The atmosphere is relaxed and peaceful. Many of the visitors are busy snapping photos, tilting their heads back to admire the 35-meter-high (115 feet) transparent dome. Light floods in, filling the room and lighting up the gold calligraphy on the walls.

The “Open Day at the Mosque” has taken place every year since 1997. This year, around 900 houses of prayer opened their doors to visitors, including the Central Mosque in Cologne — the largest mosque in Europe outside Turkey. The prayer room can hold up to 1,200 worshippers, but it doesn’t have many visitors yet. Little by little other guests start arriving. At first journalists seem to be in the majority. No surprise there — this mosque is famous, not just because of its size.

Visitors in Cologne's Central Mosque (DW/Julia Vergin)Visitors came to the mosque on Germany’s Day of Unity

Finished at last after nine years, this impressive building of steel, glass and concrete is the central mosque of the Turkish-Islamic Union for Religious Affairs (DITIB). The association has long been regarded as an instrument of Ankara, rather than an independent German organization.

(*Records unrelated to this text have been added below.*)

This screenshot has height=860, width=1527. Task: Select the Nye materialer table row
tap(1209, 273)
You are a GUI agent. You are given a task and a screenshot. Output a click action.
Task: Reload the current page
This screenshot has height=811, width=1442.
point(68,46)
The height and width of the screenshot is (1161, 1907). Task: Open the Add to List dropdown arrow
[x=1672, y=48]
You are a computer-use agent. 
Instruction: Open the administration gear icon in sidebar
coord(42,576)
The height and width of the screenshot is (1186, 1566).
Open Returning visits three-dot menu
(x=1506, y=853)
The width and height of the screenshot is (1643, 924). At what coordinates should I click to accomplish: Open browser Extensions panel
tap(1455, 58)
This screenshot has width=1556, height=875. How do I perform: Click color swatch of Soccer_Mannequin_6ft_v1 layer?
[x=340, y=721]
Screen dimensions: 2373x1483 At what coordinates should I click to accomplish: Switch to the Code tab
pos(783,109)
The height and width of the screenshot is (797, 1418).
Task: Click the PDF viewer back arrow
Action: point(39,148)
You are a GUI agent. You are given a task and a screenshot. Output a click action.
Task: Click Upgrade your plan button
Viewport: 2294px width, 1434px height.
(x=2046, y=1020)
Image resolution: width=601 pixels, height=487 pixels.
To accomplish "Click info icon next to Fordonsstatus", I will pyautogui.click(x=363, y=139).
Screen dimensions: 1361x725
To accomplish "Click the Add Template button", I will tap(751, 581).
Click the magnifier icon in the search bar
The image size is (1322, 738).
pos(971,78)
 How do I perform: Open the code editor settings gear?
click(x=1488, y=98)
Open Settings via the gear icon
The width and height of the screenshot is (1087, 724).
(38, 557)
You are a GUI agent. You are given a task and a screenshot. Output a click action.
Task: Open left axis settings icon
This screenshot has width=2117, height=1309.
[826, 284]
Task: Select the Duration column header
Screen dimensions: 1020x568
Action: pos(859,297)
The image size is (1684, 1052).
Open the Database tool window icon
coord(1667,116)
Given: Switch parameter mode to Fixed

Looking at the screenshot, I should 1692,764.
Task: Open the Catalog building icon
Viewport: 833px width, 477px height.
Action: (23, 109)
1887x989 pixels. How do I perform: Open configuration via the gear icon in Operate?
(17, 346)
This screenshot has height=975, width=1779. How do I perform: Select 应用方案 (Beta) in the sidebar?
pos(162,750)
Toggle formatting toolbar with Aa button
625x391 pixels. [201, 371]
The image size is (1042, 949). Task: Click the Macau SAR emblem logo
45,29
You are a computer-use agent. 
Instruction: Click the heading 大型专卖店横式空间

The fact that it was the Turkish president who opened the mosque last Saturday has caused a lot of displeasure.

Missed opportunity

Today, the integration minister of North Rhine-Westphalia, Joachim Stamp, also gives an address — and he takes the opportunity to criticize DITIB. “I would have liked the inauguration of the mosque to have been a symbol of German Islam,” he said, while having the Turkish president open it had given a different impression.